The effect of miR-148b on the apoptosis of NSCLC cells

To examine whether miR-148b influences the apoptotic rate of PC14/B and A549 cells, Annexin V-FITC/propidium iodide (PI) double staining and flow cytometric analysis were conducted. As demonstrated in Fig. 5a, over-expression of miR-148b could induce apoptosis of tumor cell. The apoptotic rate of the miR-148b-overexpression cells was higher than the blank groups (P < 0.001, Fig. 5b). While the apoptotic rate of the miR-148b low-expression cells (NC group) was l lower than the blank group (P < 0.001, Fig. 5b).

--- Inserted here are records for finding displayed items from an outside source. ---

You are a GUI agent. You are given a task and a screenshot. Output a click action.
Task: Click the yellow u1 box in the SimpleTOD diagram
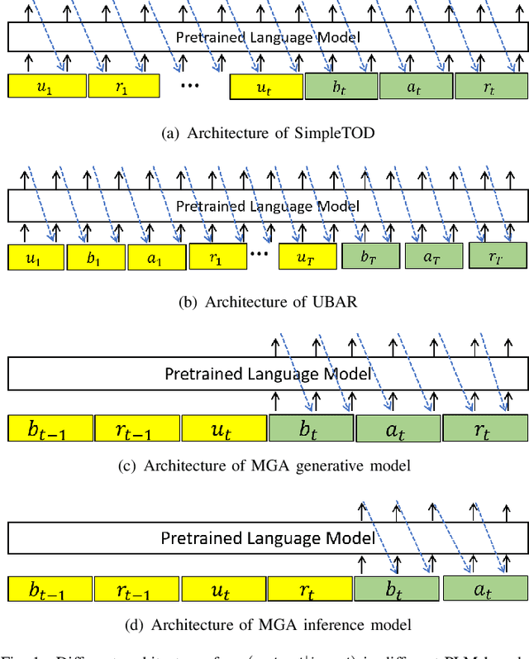pos(47,86)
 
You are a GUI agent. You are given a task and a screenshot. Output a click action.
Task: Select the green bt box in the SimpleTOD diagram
pos(341,86)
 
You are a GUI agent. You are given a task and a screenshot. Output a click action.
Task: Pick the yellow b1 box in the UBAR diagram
pos(95,257)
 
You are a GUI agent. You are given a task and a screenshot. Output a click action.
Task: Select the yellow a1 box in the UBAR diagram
pos(155,257)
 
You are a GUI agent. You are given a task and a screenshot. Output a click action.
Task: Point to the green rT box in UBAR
pos(498,256)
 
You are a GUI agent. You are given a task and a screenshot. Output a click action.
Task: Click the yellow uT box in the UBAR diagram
pos(307,257)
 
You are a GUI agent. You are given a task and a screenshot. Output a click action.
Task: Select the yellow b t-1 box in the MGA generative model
pos(50,428)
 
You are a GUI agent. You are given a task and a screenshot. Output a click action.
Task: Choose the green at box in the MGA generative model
pos(398,428)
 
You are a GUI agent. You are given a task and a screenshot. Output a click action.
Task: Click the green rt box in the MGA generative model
pos(484,428)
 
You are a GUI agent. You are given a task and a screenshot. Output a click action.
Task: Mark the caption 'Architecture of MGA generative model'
pos(265,466)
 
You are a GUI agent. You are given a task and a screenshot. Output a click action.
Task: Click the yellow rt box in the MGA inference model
pos(310,589)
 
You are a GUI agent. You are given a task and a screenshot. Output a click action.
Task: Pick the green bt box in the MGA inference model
pos(397,589)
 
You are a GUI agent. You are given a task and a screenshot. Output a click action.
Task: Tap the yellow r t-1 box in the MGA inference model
pos(136,589)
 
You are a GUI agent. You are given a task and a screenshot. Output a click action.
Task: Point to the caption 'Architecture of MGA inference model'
pos(265,624)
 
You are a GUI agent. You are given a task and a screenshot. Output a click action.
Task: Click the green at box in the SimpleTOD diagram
pos(417,86)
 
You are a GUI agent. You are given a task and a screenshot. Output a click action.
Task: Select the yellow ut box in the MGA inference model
pos(223,589)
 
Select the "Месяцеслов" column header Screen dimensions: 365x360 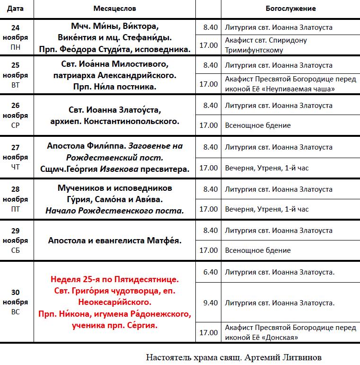pos(114,9)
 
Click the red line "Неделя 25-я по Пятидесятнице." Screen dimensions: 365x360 pos(114,280)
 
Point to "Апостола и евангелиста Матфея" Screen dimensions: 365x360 pos(114,240)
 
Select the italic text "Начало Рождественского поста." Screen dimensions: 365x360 pos(114,210)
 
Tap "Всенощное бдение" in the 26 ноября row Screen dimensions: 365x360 pos(258,125)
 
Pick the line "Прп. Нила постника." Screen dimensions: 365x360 pos(114,87)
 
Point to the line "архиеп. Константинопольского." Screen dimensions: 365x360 pos(114,121)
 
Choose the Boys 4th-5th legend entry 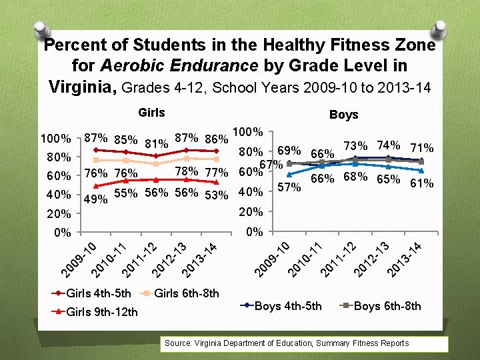point(285,306)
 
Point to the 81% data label point(155,143)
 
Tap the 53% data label point(217,194)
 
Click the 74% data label point(388,145)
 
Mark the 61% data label point(421,183)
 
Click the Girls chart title point(151,113)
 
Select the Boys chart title point(343,115)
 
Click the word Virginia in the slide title point(83,87)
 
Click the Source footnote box point(306,343)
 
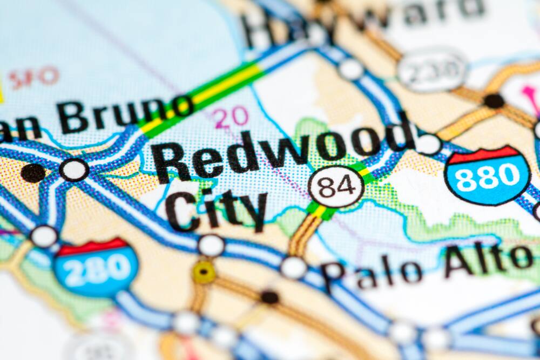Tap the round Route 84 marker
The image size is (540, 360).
click(x=336, y=187)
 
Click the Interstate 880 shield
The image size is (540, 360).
click(x=487, y=174)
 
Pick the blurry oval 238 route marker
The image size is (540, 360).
click(x=432, y=70)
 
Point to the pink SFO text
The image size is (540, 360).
click(x=33, y=77)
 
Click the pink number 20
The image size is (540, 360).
click(x=231, y=117)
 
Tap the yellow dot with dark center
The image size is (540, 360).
click(x=204, y=271)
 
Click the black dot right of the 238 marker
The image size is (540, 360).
click(x=494, y=101)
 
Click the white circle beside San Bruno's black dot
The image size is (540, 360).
click(x=73, y=170)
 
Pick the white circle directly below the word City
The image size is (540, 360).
click(x=211, y=246)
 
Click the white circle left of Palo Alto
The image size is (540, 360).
click(x=294, y=267)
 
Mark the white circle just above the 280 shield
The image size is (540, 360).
click(x=44, y=236)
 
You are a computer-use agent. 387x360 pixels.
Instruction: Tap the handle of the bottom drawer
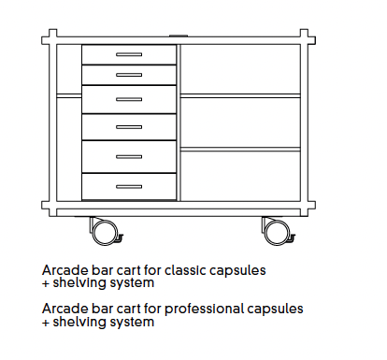129,186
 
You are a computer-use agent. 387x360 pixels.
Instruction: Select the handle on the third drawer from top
129,97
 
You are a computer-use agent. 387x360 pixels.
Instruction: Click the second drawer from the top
129,74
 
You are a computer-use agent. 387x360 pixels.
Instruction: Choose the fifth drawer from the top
129,156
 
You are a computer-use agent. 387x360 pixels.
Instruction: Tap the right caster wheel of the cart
275,229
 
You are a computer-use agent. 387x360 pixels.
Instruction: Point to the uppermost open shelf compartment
240,68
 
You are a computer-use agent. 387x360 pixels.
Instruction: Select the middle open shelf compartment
240,122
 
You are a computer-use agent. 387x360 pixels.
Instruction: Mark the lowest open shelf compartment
240,174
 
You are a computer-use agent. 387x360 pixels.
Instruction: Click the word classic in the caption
185,269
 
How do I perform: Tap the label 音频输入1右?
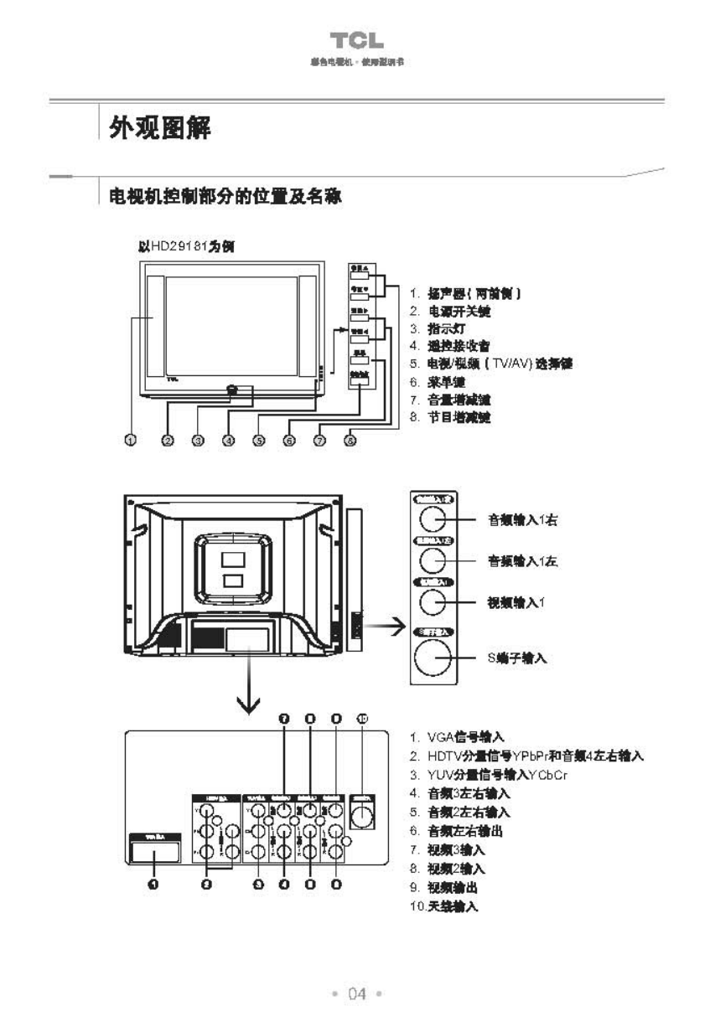click(523, 520)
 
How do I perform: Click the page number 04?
click(358, 993)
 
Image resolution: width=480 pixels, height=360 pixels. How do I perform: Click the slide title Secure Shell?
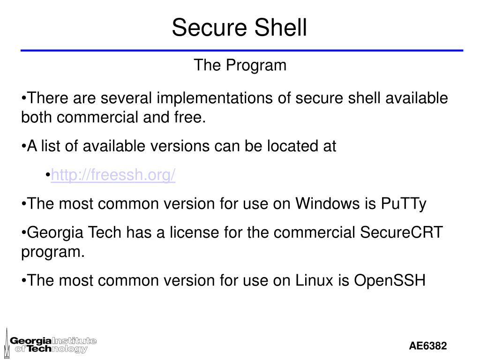(x=239, y=27)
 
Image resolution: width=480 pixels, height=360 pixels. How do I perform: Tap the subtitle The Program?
(x=240, y=66)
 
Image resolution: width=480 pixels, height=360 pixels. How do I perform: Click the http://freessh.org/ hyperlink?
(x=113, y=175)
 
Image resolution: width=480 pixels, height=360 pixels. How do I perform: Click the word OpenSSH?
(x=390, y=281)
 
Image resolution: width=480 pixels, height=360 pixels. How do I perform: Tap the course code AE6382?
(x=428, y=346)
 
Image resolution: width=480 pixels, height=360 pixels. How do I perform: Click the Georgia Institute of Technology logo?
(x=53, y=345)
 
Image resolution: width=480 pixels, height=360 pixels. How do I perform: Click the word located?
(x=290, y=147)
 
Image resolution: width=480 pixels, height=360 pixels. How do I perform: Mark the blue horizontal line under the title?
(x=242, y=50)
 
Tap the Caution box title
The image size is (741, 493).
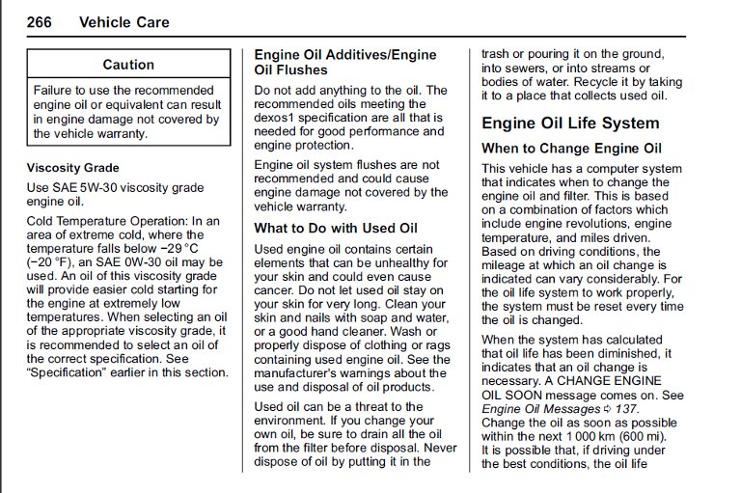pos(128,65)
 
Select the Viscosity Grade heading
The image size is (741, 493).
pos(73,168)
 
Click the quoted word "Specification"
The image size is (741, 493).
pos(64,372)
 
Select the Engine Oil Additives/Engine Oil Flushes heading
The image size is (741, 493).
pos(344,62)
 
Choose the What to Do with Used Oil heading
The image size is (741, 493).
pos(335,229)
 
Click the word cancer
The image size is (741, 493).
pos(277,289)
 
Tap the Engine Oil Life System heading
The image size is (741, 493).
pos(570,123)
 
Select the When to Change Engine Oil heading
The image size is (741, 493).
pos(571,149)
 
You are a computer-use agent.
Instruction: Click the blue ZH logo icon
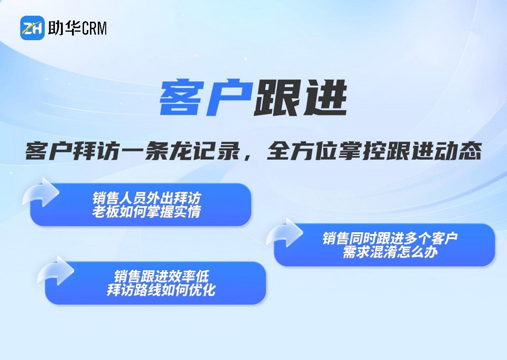[x=32, y=28]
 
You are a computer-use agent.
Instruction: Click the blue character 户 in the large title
[x=229, y=98]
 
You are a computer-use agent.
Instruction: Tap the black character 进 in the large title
[x=324, y=98]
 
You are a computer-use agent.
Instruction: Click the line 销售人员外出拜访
[x=147, y=198]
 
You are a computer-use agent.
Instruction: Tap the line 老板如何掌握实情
[x=147, y=211]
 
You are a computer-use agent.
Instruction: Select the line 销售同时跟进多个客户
[x=390, y=238]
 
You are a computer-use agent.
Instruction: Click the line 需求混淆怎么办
[x=390, y=252]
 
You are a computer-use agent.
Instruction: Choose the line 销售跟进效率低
[x=161, y=276]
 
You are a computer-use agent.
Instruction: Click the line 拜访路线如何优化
[x=161, y=290]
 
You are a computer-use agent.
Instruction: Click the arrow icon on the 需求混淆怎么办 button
[x=284, y=232]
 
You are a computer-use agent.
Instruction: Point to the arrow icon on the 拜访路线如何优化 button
[x=55, y=271]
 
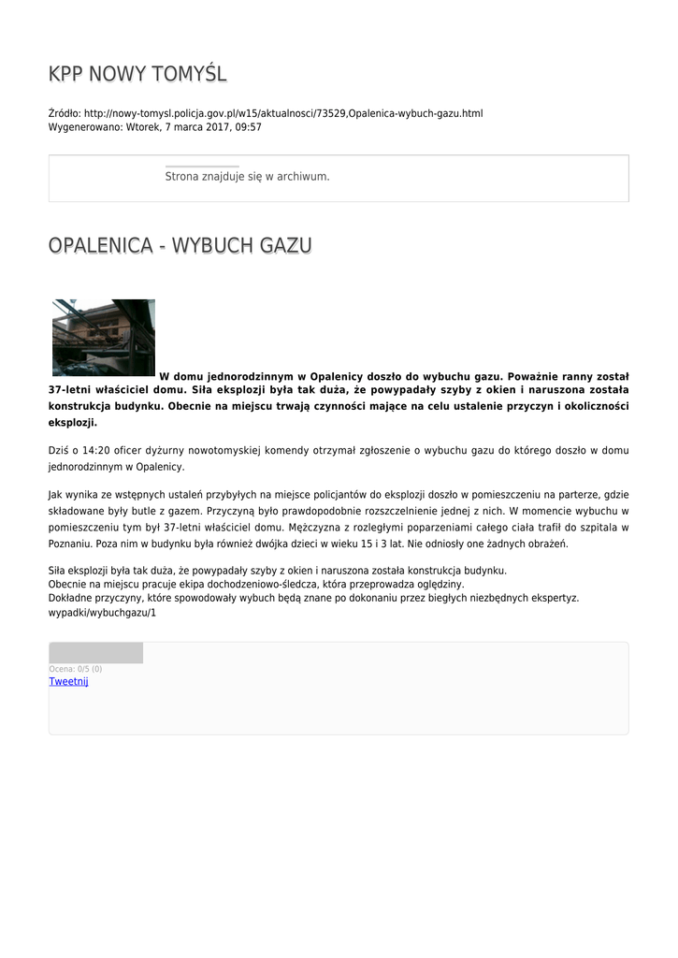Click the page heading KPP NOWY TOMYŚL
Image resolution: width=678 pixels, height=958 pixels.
point(137,74)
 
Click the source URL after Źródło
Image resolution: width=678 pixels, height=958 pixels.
point(283,113)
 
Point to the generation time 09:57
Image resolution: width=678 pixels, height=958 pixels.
point(249,126)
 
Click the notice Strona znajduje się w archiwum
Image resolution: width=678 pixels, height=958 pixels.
point(247,176)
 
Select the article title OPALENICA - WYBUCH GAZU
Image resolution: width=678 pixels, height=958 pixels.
point(180,245)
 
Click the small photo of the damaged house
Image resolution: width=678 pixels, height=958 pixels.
point(103,337)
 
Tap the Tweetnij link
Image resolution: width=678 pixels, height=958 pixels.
point(68,682)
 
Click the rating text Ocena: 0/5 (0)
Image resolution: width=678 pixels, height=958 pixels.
point(76,669)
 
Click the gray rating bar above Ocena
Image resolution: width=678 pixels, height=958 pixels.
point(95,653)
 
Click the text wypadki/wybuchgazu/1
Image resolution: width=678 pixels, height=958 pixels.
point(102,612)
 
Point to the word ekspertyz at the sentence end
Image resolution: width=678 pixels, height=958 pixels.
point(555,598)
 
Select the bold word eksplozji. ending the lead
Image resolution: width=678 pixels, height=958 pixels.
point(73,423)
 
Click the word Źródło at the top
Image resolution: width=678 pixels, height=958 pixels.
point(64,113)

These date indicate that miR-148b could work on cell apoptosis.

Fig. 5
figure 5

miR-148b induces apoptosis in NSCLC cells. a Annexin V-FITC/PI double staining and flow cytometric analysis was applied to detect the apoptotic rate of PC14/B and A549 cells after being transfected with different mimics. b Early apoptotic rates obtained by quantification of results generated from graph A. the apoptotic rate of the miR-148b-overexpression cells was higher than the blank group, while the apoptotic rate of the miR-148b-lowexpression cells was below the blank group. The results are expressed as the mean ± standard deviation. PI, propidium iodide; Blank, cells transfected with unpackaged lentiviral vectors; NC, negative control; miR, microRNA

miR-148b inhibited the MAPK/JNK signaling pathway by decreasing the expression of phosphorylated (p) JNK in NSCLC cells

It is well known that JNK belongs to the MAPK family. JNK activity regulates several important cellular functions, including cell proliferation, differentiation, survival and apoptosis. It is activated by dual phosphorylation of MKK4 and MKK7. Therefore, we further investigated the role of MAPK/JNK signaling pathway in regulating the proliferation and apoptosis of miR-148b in NSCLC. Representative western blot results were demonstrated in Fig. 6a. Over-expression of miR-148b obviously decreased the protein levels of phosphorylated JNK in PC14/B and A549 cells compared to the blank group (P = 0.002 and P < 0.001, respectively, Fig. 6b), while the protein levels of MKK4, MKK7 and unphosphorylated (t) JNK was not affected. Phosphorylation of JNK was re-activated by knocking down miR-148b expression (P = 0.002 and P = 0.007, respectively, Fig. 6b). Our results showed that miR-148b could inhibit the MAPK/JNK signaling pathway by decreasing the expression of phosphorylated (p) JNK in NSCLC cells.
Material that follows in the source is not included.